Golden indiangrass was still flowering, everywhere lacy panicles of switchgrass waved in the wind, towering over the tiny arced scimitars of blue grama. The nearly 600 species of plants known to grow here make for extremely rich diverse grassland and equally diverse bird life.
Similar habitats exist in our area but in much smaller pieces. Several noteworthy properties on the Minnesota side of the Red River preserve tallgrass prairie habitats. In North Dakota, state statutes make it very difficult for property transfers to organizations such as The Nature Conservancy so what is left of prairie is largely in private hands. And it is being rapidly transformed by market forces.
Neil Shook, the manager at Chase Lake National Wildlife Refuge, has been carefully tracking the loss of prairie. As of May, 2012, he told me recently, 19,480 acres of native mixed grass prairie have been plowed under since 2005. An additional 92,320 acres of CRP have been converted to row crops.
"This kind of loss of grassland is going to have a detrimental effect on North Dakota's wildlife without a doubt," said Shook adding, "We are losing the habitat these animals need for nesting, breeding, for basically surviving."
So alarming is the loss of prairie habitats, that Ducks Unlimited hosted a symposium of multiple stakeholders this June called "Crisis on the Prairie" in Bismarck. The problem is not local either. "It's not just Stutsman County, it's not just North Dakota, it goes beyond the borders, it's a true crisis," said Shook.
I've always held that grassland habitats are the forgotten and overlooked cousins of more dazzling landscapes. It's relatively easy to get people excited about preserving dramatic lands like Yosemite Valley or a rocky coast on the Pacific Coast of Oregon. Speak of prairies, though, and most people yawn. To many it's just drive-through country, a boring land standing between themselves and their destination, a wretched stretch of the country causing them to spend another vacation day to cross.

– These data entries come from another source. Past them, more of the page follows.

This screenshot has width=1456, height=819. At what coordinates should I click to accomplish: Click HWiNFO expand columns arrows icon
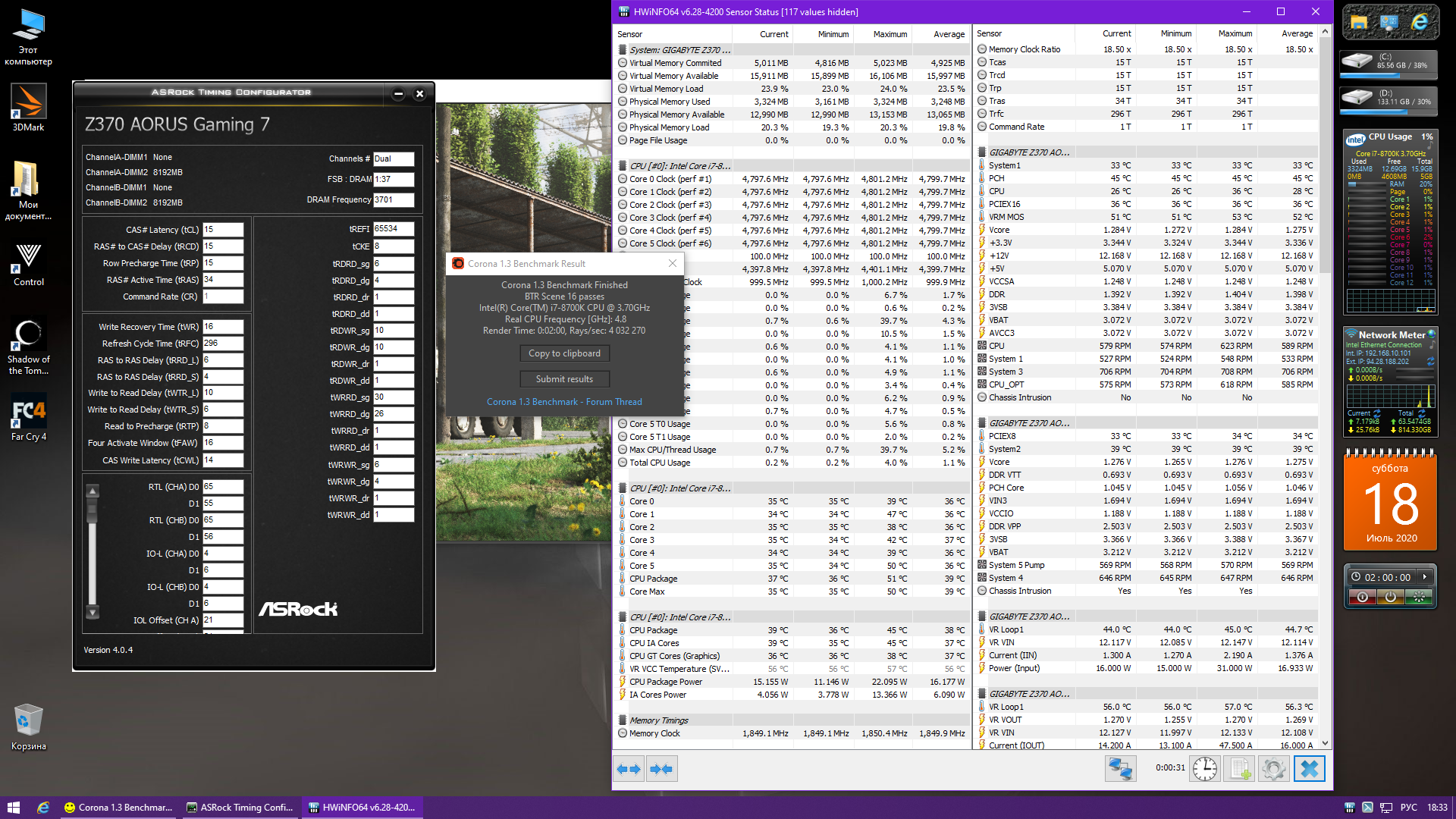tap(629, 769)
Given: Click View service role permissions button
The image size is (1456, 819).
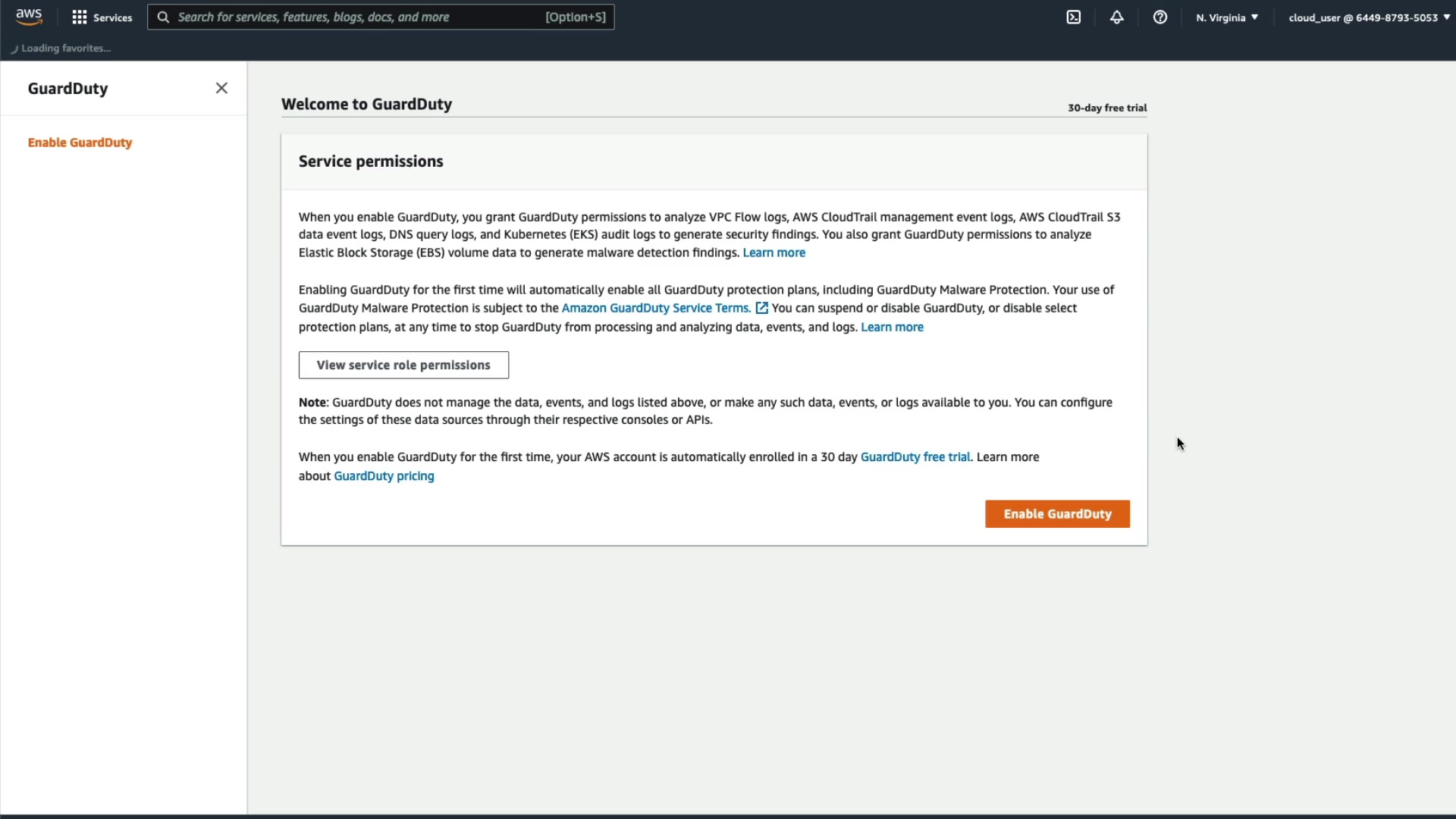Looking at the screenshot, I should pos(403,365).
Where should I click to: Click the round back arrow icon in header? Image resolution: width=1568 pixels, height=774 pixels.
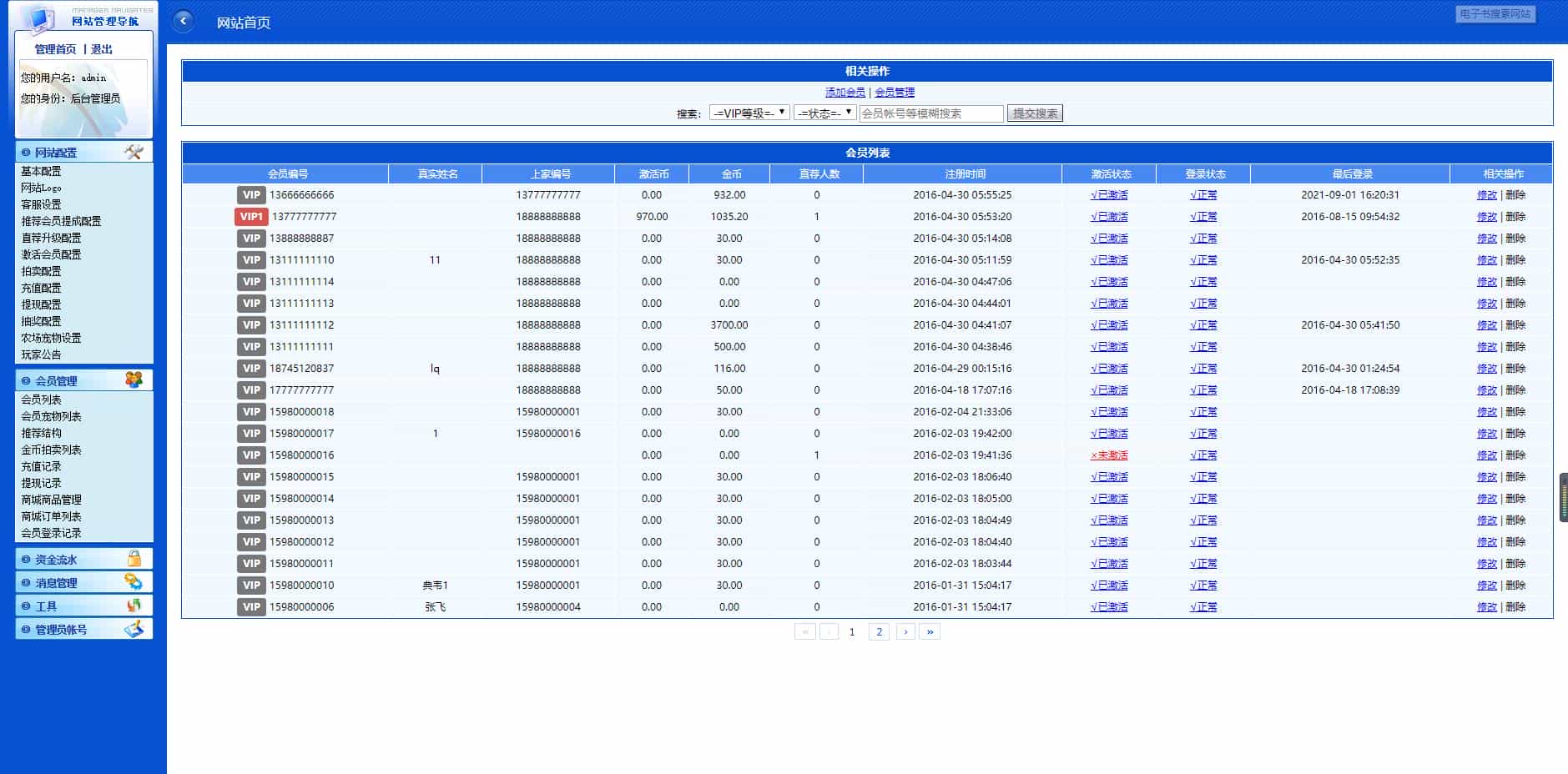tap(183, 22)
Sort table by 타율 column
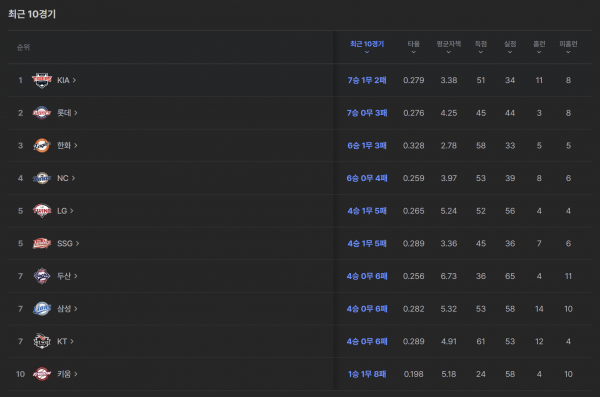The width and height of the screenshot is (600, 397). (414, 47)
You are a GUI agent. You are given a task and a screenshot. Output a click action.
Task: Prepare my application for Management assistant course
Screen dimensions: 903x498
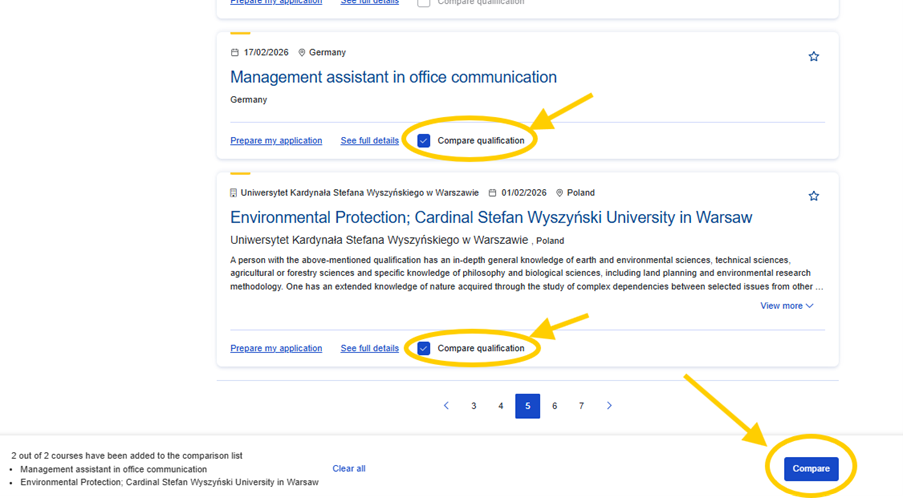point(276,141)
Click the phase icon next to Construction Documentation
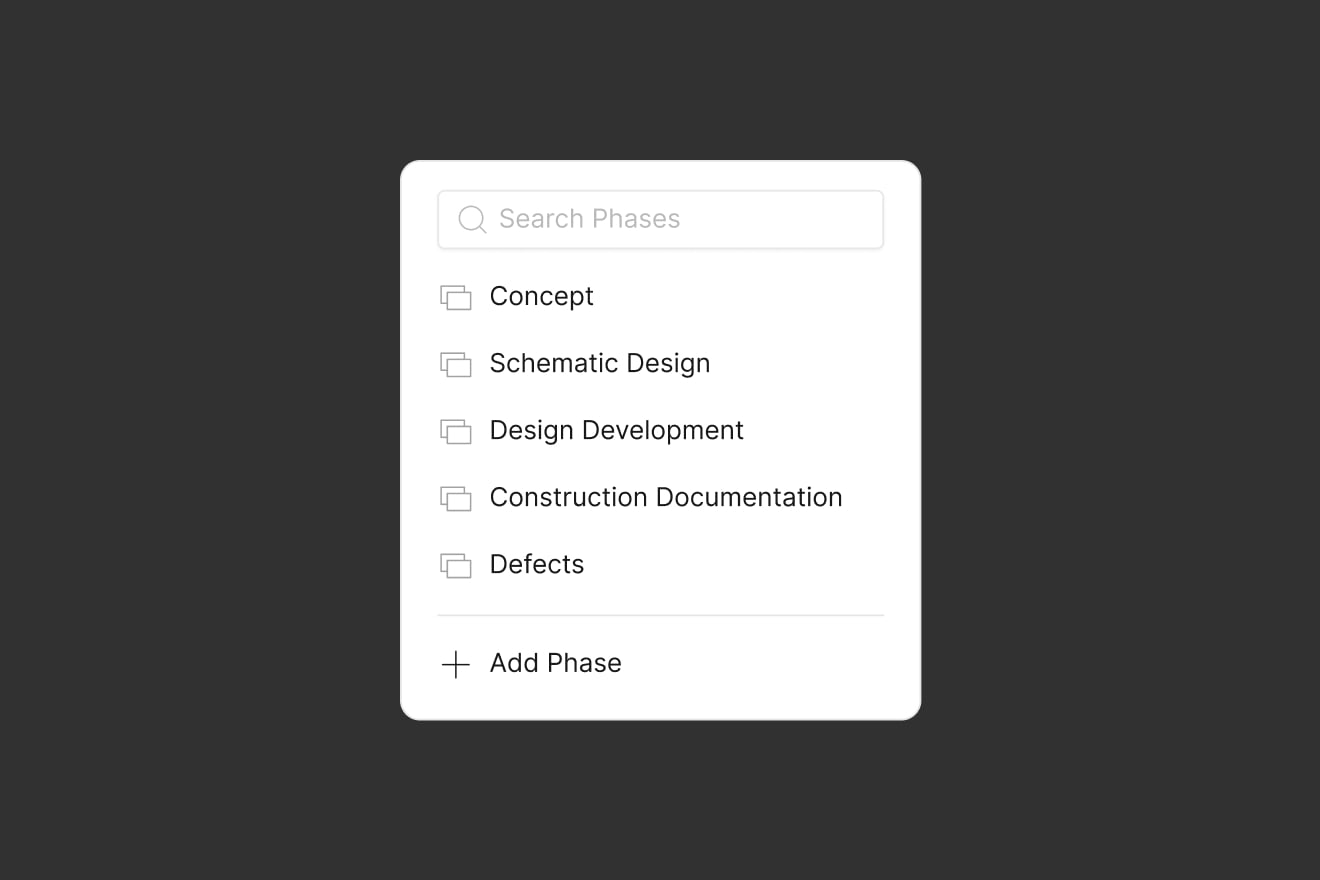 [x=456, y=498]
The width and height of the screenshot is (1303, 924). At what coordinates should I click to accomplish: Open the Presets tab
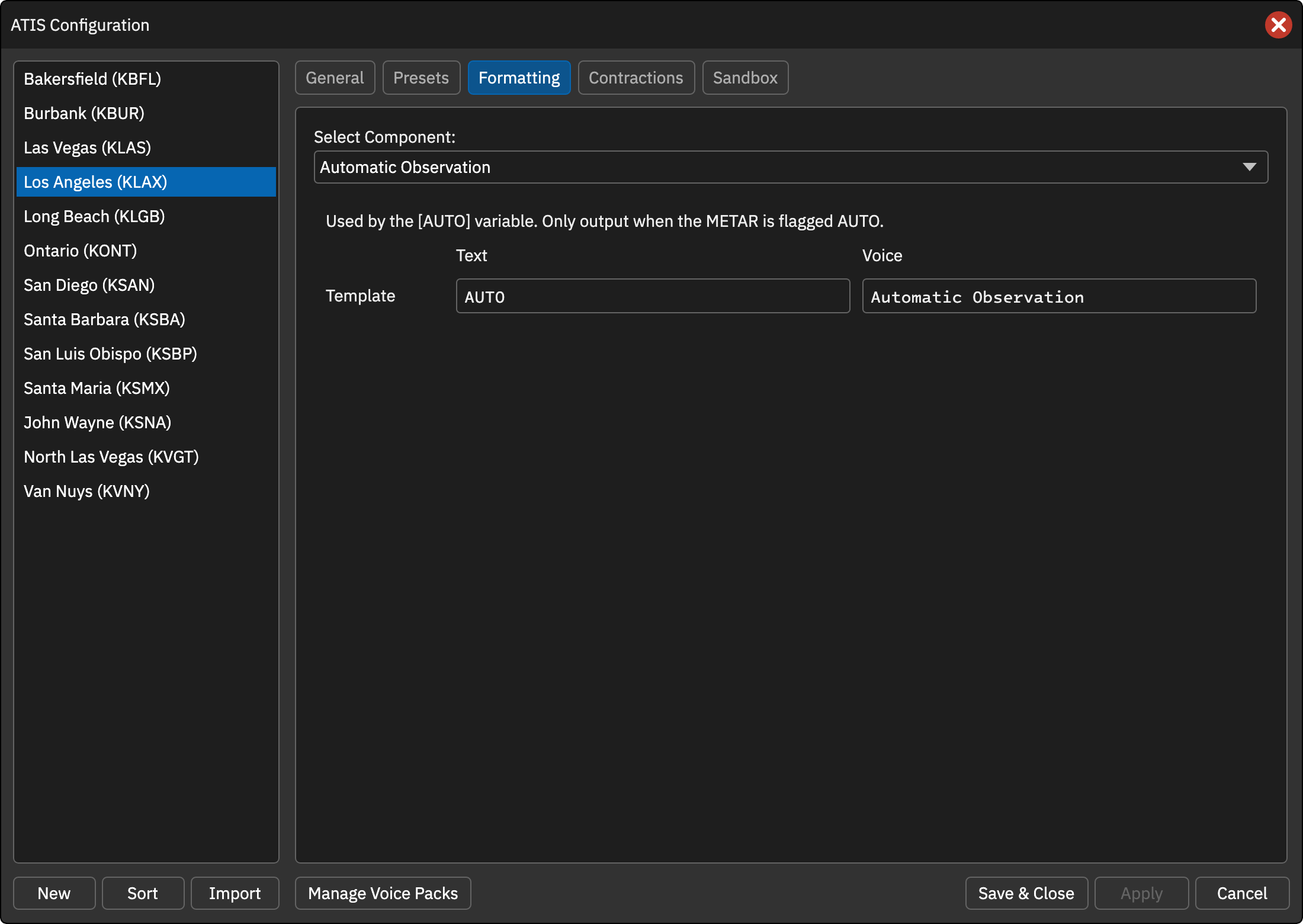coord(421,78)
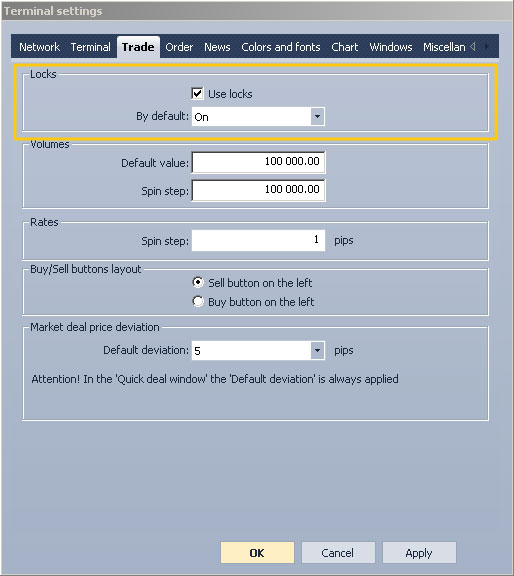
Task: Open the Chart tab
Action: [345, 47]
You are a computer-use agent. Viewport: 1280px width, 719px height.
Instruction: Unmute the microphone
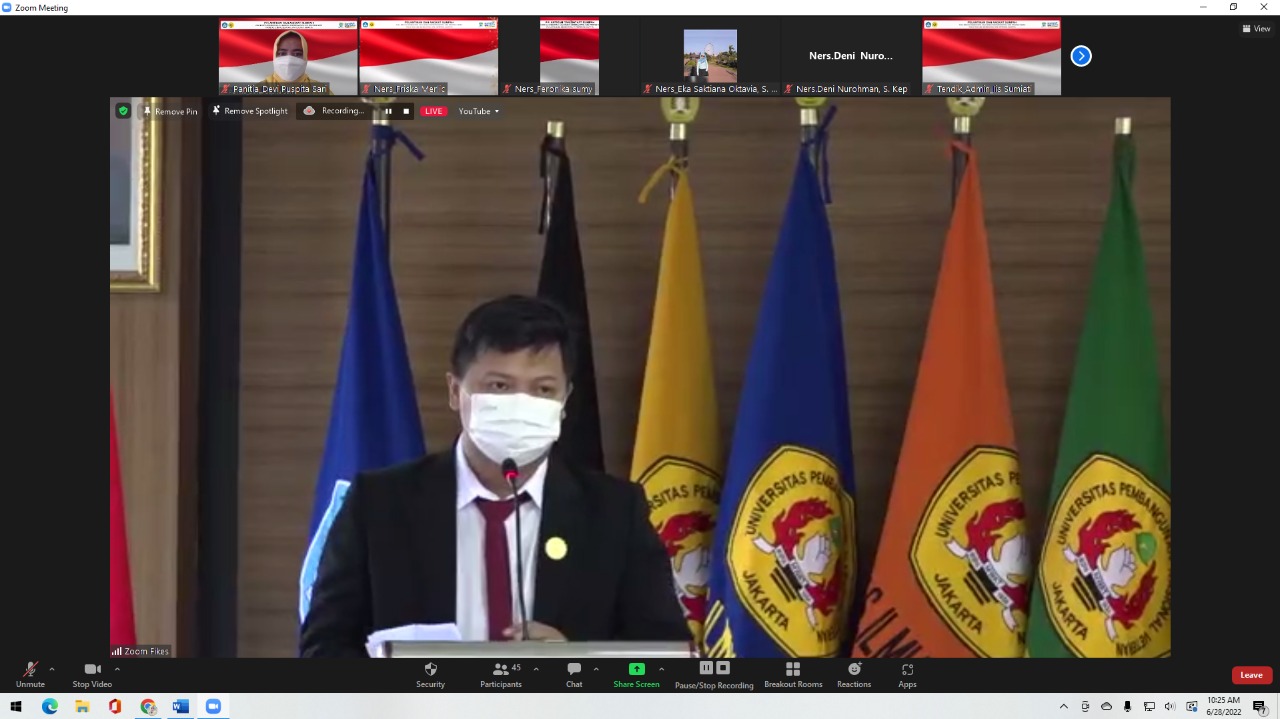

The importance of prairies to the overall health of the land can hardly be overstated, however. Not only does native grassland provide forage for the cattle industry, but it provides a unique wildlife habitat for a gigantic suite of wildlife both large and small, naturally purifies and recharges our water, plays an important role in nutrient recycling, hosts a myriad of recreational opportunities, and controls erosion in ways cultivated land does not.
I blame ethanol. Few want to address this in an ag-centric state such as ours but with the artificial demand created by the federal government for higher and higher percentages of biofuel blends, it puts tremendous financial incentives in front of landowners who might otherwise leave pasture lands alone.
Regardless of the cause, native grasslands continue to evaporate before our eyes as acre after acre of soil which has never seen a plow is being turned to crops. Shook said, "It's just sad to see the loss of habitat. It's also sad to see what it's doing to the livestock industry."
It's a personal hope that our grandchildren won't have to travel to spot on the Kansas map in order to experience natural prairie and all the wonder it can provide. I'm not sure what it will take to make that hope a reality but I'm all in for at least beginning the discussion.